**Work required:** In the listing below, find the line that contains "You are a computer-use agent. Image resolution: width=661" and the line that contains "Given: Collapse participant". Quote both and every line between them, exactly, and nothing more.

**Raw data:**
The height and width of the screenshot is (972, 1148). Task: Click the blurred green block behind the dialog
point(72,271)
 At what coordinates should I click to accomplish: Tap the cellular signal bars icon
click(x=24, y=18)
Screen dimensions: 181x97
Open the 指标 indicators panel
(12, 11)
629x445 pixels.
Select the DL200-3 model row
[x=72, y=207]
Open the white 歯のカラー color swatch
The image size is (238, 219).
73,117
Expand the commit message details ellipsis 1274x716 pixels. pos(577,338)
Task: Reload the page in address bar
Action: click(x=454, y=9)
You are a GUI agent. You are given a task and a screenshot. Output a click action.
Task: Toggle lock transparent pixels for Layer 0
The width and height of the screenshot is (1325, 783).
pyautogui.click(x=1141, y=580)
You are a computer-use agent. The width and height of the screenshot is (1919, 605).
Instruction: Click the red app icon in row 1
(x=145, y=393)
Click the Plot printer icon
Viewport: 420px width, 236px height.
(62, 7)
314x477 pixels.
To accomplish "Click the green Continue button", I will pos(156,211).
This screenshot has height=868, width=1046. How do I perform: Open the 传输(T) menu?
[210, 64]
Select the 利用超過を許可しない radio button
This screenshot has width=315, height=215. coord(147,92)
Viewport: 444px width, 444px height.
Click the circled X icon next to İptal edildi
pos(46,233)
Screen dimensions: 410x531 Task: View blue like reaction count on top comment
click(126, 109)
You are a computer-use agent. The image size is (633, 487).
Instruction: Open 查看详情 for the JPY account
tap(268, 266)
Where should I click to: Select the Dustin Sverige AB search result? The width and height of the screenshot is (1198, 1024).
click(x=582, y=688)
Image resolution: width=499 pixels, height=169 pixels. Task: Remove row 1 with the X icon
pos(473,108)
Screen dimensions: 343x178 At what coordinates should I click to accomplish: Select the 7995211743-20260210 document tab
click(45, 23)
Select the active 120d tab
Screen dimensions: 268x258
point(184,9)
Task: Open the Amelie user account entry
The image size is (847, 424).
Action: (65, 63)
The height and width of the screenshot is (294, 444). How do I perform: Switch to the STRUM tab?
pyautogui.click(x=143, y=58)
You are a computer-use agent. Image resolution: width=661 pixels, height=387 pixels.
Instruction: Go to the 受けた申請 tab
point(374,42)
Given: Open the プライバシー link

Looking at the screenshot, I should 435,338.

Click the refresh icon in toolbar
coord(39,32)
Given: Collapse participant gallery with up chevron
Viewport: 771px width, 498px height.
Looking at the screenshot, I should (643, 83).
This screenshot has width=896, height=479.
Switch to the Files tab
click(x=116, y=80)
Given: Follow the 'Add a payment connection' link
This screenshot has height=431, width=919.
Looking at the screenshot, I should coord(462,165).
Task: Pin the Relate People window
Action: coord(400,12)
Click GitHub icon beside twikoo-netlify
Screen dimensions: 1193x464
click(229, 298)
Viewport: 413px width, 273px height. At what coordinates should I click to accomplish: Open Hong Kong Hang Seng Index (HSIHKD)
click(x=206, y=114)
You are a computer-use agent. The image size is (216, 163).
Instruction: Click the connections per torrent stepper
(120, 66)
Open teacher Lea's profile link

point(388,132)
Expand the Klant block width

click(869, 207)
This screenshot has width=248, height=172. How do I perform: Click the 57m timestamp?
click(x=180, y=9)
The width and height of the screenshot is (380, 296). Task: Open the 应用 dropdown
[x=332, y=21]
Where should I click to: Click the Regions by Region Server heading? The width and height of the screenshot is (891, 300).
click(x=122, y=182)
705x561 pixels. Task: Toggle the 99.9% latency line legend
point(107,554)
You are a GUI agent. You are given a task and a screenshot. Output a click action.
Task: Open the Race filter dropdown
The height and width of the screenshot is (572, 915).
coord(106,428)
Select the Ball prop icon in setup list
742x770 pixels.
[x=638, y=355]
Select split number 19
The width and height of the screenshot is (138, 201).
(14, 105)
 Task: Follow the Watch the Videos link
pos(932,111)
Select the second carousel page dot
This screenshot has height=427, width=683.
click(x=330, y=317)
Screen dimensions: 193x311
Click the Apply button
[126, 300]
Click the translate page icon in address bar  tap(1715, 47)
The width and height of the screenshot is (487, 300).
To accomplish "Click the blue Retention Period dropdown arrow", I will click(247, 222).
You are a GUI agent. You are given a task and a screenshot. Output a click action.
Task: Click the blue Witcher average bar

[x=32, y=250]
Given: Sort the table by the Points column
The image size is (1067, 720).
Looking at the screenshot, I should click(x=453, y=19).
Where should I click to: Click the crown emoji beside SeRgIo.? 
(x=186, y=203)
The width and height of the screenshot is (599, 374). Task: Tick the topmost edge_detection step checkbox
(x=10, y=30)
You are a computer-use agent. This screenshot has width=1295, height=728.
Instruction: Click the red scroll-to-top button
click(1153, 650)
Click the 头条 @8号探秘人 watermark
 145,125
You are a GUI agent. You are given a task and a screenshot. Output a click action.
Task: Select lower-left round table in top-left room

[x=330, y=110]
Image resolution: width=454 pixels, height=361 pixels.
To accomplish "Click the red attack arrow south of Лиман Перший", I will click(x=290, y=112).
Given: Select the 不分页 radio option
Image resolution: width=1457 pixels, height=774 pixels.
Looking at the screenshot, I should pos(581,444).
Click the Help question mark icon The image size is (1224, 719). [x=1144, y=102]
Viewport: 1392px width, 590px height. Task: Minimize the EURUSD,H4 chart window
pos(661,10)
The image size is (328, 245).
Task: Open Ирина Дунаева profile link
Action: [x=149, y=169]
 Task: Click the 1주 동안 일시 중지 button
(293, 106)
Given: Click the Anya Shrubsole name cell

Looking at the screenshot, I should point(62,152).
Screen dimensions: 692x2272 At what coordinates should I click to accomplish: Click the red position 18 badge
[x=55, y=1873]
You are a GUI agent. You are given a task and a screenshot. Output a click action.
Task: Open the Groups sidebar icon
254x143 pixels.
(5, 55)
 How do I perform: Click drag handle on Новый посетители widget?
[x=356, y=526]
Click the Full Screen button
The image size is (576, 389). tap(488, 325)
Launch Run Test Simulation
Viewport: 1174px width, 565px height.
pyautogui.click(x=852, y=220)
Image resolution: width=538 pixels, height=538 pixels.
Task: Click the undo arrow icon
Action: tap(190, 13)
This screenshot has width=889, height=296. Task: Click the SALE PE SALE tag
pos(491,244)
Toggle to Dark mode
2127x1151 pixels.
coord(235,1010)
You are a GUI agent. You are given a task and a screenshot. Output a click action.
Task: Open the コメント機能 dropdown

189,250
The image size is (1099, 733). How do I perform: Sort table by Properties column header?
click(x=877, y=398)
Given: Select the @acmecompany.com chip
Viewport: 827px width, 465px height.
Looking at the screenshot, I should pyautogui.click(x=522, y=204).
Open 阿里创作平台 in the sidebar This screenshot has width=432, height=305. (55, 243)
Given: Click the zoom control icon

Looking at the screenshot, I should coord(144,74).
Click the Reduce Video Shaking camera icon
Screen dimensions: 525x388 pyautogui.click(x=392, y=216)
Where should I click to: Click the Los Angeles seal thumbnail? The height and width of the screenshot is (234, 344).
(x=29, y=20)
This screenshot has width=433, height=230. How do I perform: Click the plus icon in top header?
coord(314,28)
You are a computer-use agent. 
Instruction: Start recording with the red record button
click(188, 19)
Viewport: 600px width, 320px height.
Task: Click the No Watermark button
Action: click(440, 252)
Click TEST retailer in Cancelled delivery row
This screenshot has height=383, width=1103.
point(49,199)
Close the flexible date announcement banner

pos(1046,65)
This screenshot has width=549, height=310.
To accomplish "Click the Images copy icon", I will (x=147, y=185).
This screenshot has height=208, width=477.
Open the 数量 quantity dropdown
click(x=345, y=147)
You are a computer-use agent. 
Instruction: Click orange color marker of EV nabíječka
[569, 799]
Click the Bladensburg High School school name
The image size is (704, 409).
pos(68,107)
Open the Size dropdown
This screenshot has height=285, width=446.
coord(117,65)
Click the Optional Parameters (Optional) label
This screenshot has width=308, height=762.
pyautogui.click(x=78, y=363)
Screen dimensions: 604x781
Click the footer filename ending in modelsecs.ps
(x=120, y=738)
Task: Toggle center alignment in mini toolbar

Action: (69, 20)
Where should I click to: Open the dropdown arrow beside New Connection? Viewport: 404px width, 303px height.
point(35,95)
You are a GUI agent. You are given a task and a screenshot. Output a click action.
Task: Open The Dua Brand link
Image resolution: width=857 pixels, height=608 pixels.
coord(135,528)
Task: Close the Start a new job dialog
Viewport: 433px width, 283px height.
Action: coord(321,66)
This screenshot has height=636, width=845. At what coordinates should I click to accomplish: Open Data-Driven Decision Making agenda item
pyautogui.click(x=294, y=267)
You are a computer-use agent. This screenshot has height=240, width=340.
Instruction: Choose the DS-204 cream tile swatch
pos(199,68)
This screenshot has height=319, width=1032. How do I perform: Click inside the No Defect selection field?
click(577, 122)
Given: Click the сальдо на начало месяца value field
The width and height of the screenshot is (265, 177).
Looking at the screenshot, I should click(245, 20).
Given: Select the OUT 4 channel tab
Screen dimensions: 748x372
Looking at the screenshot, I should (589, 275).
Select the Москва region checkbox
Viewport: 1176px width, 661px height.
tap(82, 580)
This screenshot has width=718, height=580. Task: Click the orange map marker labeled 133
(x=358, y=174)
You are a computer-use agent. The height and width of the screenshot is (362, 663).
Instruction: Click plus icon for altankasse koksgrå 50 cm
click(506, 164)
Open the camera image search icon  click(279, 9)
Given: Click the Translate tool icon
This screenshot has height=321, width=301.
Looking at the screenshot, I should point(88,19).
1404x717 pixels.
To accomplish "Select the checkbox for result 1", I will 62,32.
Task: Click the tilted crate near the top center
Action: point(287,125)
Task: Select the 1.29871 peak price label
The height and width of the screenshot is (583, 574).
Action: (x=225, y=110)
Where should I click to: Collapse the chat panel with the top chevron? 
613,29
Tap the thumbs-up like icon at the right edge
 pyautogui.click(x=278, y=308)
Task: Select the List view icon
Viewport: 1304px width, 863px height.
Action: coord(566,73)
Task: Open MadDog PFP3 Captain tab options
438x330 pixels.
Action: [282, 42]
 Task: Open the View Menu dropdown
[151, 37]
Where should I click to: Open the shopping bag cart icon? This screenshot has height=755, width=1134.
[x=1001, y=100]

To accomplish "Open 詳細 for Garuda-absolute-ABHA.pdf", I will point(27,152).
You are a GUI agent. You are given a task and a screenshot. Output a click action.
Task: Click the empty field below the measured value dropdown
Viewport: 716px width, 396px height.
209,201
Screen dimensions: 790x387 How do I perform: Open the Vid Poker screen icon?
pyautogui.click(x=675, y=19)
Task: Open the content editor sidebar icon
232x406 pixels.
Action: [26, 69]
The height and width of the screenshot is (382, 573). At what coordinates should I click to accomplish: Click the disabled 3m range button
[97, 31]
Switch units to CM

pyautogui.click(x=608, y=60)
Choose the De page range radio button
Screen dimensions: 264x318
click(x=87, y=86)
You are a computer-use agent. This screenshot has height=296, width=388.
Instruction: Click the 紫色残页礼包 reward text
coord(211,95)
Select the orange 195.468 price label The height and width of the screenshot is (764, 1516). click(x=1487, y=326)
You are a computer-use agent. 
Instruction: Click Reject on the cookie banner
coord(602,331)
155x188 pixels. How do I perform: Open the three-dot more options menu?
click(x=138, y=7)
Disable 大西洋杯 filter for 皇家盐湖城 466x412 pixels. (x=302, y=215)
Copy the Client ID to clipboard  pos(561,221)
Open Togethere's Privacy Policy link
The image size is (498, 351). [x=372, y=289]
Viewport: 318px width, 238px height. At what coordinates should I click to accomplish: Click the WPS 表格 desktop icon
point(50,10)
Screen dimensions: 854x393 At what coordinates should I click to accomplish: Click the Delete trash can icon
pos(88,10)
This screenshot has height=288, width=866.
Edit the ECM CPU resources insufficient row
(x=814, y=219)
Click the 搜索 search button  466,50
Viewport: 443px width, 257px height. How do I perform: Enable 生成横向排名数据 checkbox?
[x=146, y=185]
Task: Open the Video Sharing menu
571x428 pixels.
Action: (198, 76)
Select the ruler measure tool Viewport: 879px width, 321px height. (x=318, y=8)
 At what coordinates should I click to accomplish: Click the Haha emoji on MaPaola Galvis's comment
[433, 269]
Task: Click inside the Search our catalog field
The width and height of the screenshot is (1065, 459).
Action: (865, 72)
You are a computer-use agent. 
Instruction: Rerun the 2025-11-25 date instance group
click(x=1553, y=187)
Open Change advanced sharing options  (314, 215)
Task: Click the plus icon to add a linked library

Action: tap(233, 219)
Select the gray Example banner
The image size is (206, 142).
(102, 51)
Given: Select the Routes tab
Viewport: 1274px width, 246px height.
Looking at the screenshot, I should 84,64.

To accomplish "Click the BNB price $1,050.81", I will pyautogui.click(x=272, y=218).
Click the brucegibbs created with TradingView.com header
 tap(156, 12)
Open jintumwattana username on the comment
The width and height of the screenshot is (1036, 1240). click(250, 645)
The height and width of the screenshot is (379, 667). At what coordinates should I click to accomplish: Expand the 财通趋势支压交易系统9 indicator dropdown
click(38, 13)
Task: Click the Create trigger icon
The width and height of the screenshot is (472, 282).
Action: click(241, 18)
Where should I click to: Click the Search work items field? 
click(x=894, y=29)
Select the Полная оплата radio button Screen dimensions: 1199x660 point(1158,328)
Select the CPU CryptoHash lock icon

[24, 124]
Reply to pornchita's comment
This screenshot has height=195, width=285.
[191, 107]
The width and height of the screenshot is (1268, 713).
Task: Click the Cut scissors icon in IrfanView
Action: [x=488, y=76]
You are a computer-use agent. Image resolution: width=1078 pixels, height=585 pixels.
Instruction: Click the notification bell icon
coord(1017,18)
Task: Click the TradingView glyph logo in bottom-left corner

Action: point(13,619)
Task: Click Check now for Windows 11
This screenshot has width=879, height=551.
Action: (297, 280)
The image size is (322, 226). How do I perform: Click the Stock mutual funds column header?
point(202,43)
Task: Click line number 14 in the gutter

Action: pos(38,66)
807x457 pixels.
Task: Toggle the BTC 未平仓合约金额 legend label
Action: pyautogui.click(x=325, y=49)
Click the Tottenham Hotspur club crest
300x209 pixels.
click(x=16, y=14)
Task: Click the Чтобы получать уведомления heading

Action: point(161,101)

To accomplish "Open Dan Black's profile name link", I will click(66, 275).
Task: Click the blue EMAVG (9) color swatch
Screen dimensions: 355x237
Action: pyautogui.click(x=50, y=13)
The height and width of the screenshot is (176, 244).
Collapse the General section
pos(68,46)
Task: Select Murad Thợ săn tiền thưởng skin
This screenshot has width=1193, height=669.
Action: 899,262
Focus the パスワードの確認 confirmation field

**Solution to this task:**
You are a computer-use agent. Image resolution: width=661 pixels, height=387 pixels.
Instruction: Go to the 受けた申請 tab
point(374,42)
Given: Open the プライバシー link

Looking at the screenshot, I should 435,338.

Click the refresh icon in toolbar
coord(39,32)
Given: Collapse participant gallery with up chevron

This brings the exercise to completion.